Thursday, August 11, 2011
There's another round of claims coming, but mostly what is happening now is that we seem to be rolling higher-paid jobs out and lower-paid jobs in.
Because of the funding problems at the state and local government levels and pending cuts in some service industries, these are pretty well doomed to tick up again. But right now we are through one bulge, auto production is okay (although final sales trends may still be degenerating), and we will have to live through a pretty tight winter.
As we move through into next year, lower mortgage rates and time should help home sales. This will boost the economy a little. If we do not continue the FICA tax cut (and we shouldn't) it will take some money out of the economy. However lower fuel prices seem likely to put far more back in.
India reported 9.9% inflation, mostly on food. China is sitting at 6.5%. We have a way to go before we can get prices more aligned with incomes and production profit margins.
PS: On policy. First, see Mark's post. The Fed cannot possibly afford to do QE3, because inflation expectations are relatively high. The last a debt-loaded economy needs is higher interest rates, and the fact that interest rates are so discontinuous with inflation expectations is a bad warning in and of itself.

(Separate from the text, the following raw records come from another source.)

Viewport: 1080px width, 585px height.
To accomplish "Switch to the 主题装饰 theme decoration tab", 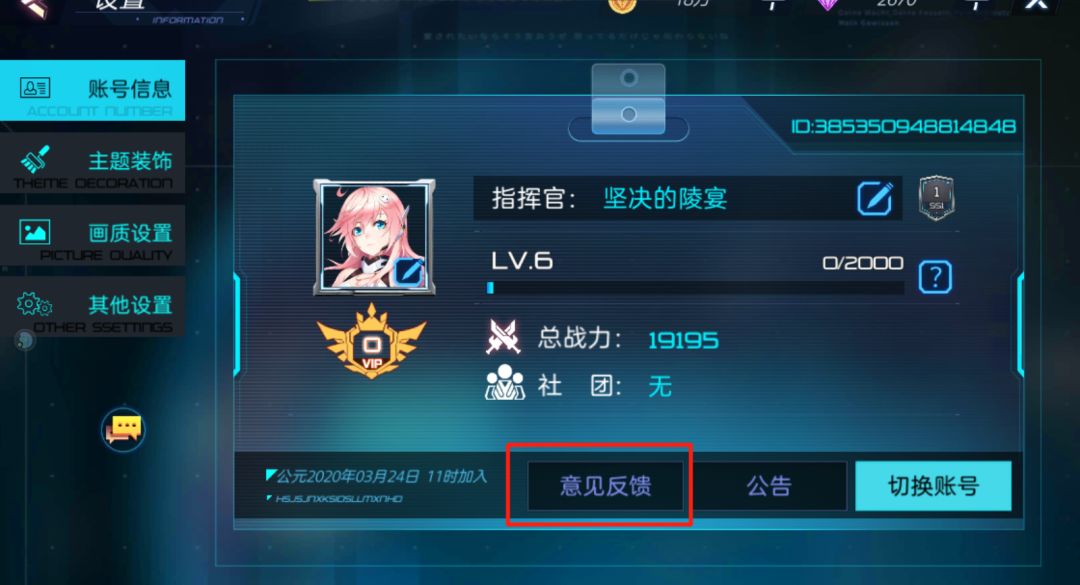I will coord(92,165).

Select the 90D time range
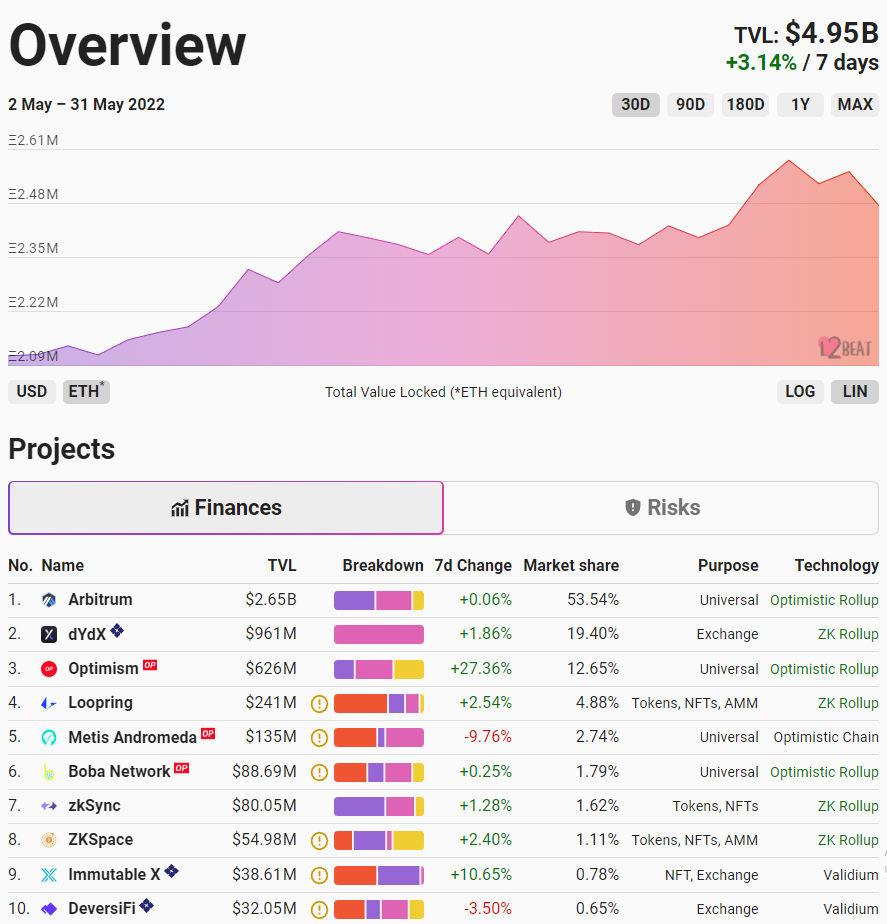[x=690, y=104]
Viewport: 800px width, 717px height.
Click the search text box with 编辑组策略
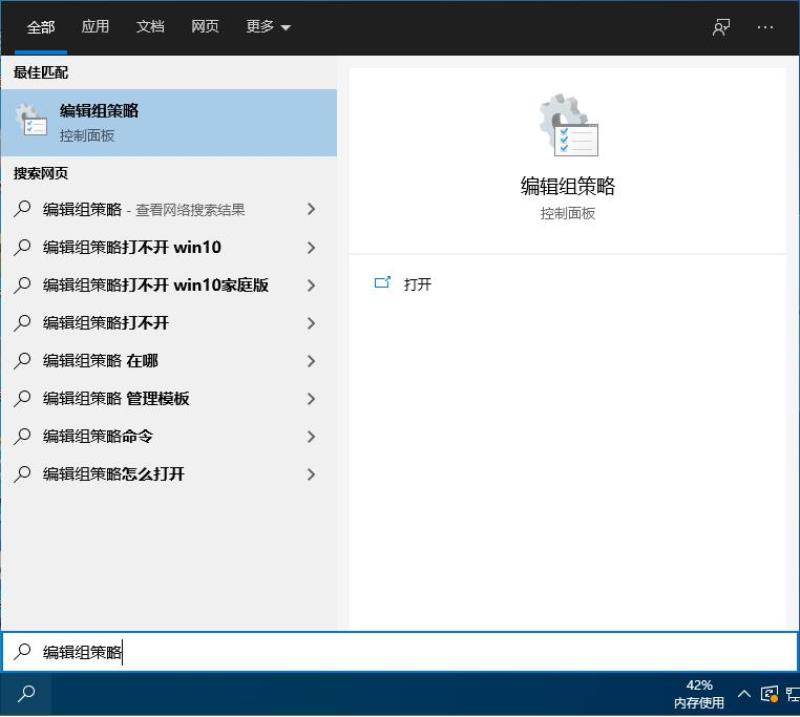click(x=400, y=652)
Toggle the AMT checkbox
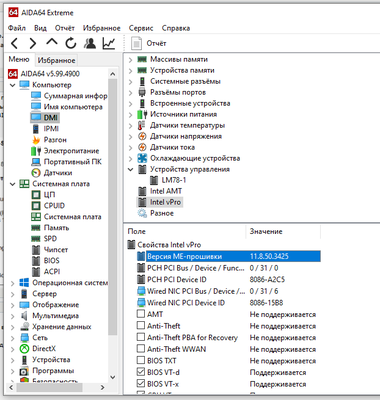The height and width of the screenshot is (400, 380). click(x=141, y=314)
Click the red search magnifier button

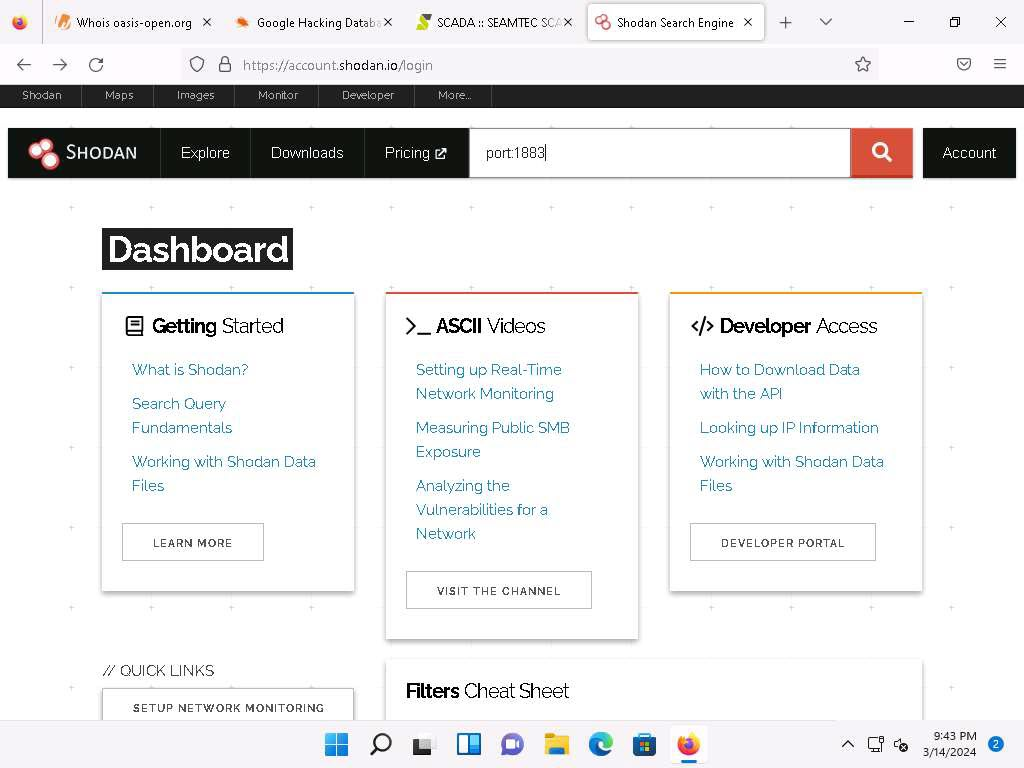point(881,153)
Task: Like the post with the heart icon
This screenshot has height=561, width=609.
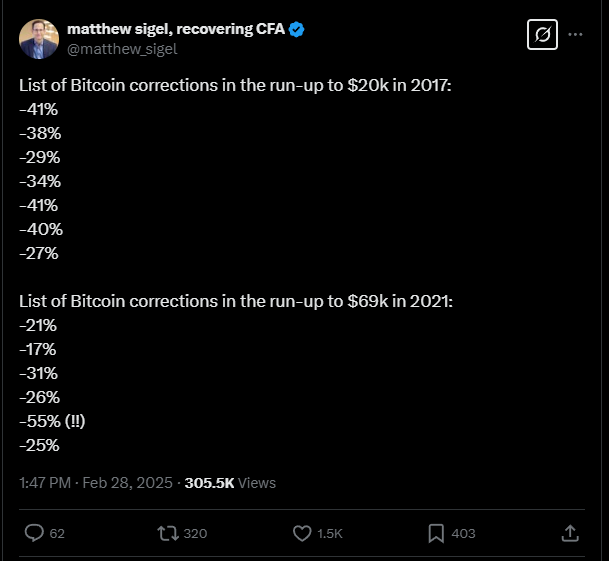Action: [302, 533]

Second, the consumer economy worldwide is teetering, primarily on basic rises in costs:
“You’ve got to stimulate demand growth,” said Indra Nooyi, CEO of Purchase, New York-based PepsiCo, in an interview. “Until we stimulate primary consumption, the cash will continue to sit on the sidelines.”Yeah, well that's a fine idea, but the ability to continue stimulus operations is highly limited. And you know what? For many companies, demand is going to fall relative to the last six months, because of the collapse of capital markets. That high end 20-25% that Howard Davidowitz was talking about just got a painful kick in the, er, confidence organs:
The biggest one-week plunge in stocks since 2008 followed by the downgrade of the country’s top credit rating may even be unnerving those who are fully employed and earning more than $100,000 a year. Rising concern among such households, which have the wherewithal to spend, poses a risk to a recovery that Federal Reserve policy makers said this week was already advancing “considerably slower” than projected.Regarding this, and I apologize for the crudity, I can only comment "No Shit, Sherlock". The high-end consumers were carrying retail sales expansions! Now they will be considerably more cautious, which means further impairment of money flows throughout the economy. This points out the perils of following a stimulative strategy which selectively increases the incomes of the top 1/4 while decreasing the incomes of the bottom 3/4, plus impairing the return on investment for companies producing stuff.

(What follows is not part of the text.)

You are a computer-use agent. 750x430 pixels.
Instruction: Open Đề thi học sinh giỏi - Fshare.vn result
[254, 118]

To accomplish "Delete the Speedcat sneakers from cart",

The cure for this is to let Mr. Market work his magic and destroy the excesses in the system. It's gonna hurt, but at the end of it prices will settle at a point at which the volume interchange of goods and services can begin to increase again. Prevent the financial system from collapsing. Let investors take losses on their bad investments. That's the only cure now, and it is a sure and certain cure.
Also, central banks have effectively run out of the ability to use monetary infilling to support price structures. The Fed's QE2 was 600 billion over six months. Now let's look at the retraction of money into Other Deposits in the US - here's the last graph again:
If you look at that graph, Mr. Market has sterilized over half of that money in a few short months. The beatings will continue until morale improves, and morale will improve from the bottom up this time.

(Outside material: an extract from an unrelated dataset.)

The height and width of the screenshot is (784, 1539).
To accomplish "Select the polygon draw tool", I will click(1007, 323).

In its own way, the Fed has become a Communist Party-like structure attempting to fix prices and control markets. This is working just as well for us as it did for the Soviets and the Communist Chinese era. Planned economies don't work because they are inherently brutally inefficient economies. It is not the name of the thing that counts, but the nature of the thing.
The four horsemen are approaching, and they're on auto-pilot.
"The Fed cannot possibly afford to do QE3, because inflation expectations are relatively high."
That's pretty much how I see it. I believe Bernanke is going to surprise a lot of risk investors at some point.
He simply cannot afford to risk letting the 1970s inflationary genie spiral out of the bottle. We wouldn't have a cork big enough to contain the gusher.
I don't know for sure that what they say is really what they think, but it seems to me that when oil and metals break down, QE3 is likely to follow.
Plosser, Kocherlakota and Fisher. These three certainly would vote against QE3.
Not only that, but look at the action today. Home prices aren't really dropping, except of course in relatiionship to the cost of a hamburger or a gallon of gas.
On Treasuries, we saw the rebellion on the long end today.
Labor productivity is down - the Fed did succeed in driving some wage gains. They honestly don't have room for QE3. I believe they might lose a few more when it comes down to it.
For what it's worth, I'm not making any bets either way.